# Work to be completed
Everything from the first line of the data below through the line that contains "For every named target in this 649×2576" should be written out exactly, please, and nothing more; the pictures stay out.
———
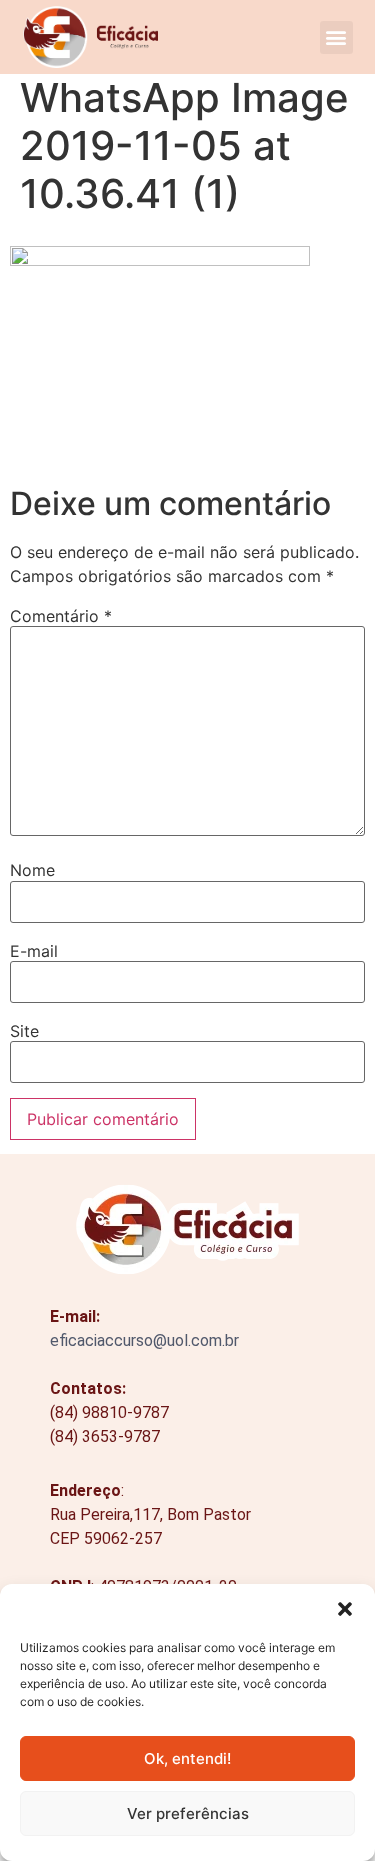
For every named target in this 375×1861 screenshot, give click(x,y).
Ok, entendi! (187, 1758)
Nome (32, 870)
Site (24, 1031)
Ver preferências (188, 1813)
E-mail (34, 951)
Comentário (61, 616)
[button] (345, 1609)
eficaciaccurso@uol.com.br (144, 1340)
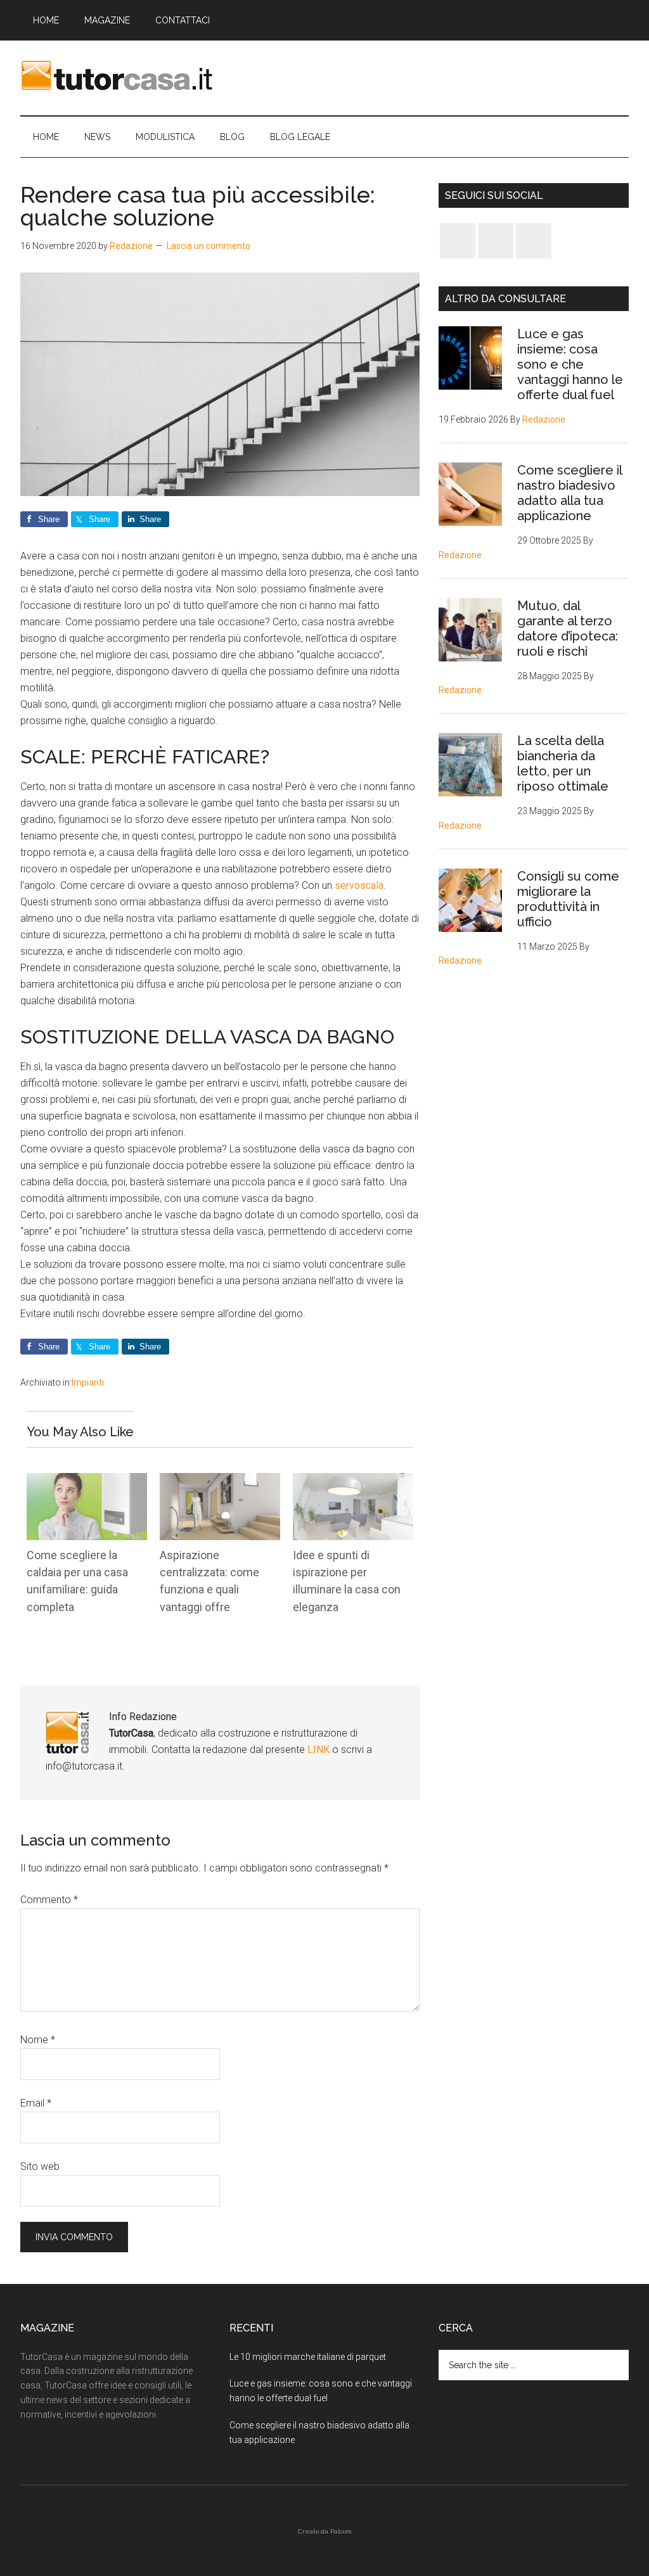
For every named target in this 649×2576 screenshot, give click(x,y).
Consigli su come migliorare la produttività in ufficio (568, 899)
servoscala (359, 885)
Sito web (40, 2166)
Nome (37, 2040)
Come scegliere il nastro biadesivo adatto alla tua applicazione (569, 492)
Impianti (88, 1382)
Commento (49, 1900)
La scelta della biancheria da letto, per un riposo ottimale (562, 763)
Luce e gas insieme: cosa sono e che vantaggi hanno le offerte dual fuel (570, 364)
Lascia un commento (208, 246)
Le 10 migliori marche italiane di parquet (307, 2357)
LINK (319, 1750)
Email (35, 2103)
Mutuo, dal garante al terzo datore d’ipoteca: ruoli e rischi (567, 628)
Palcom (341, 2531)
———
# Output of the task
For every named target in this 375×1861 screenshot, give click(x,y).
Ok, entendi! (187, 1758)
Nome (32, 870)
Site (24, 1031)
Ver preferências (188, 1813)
E-mail (34, 951)
Comentário (61, 616)
[button] (345, 1609)
eficaciaccurso@uol.com.br (144, 1340)
For every named target in this 649×2576 screenshot, give click(x,y).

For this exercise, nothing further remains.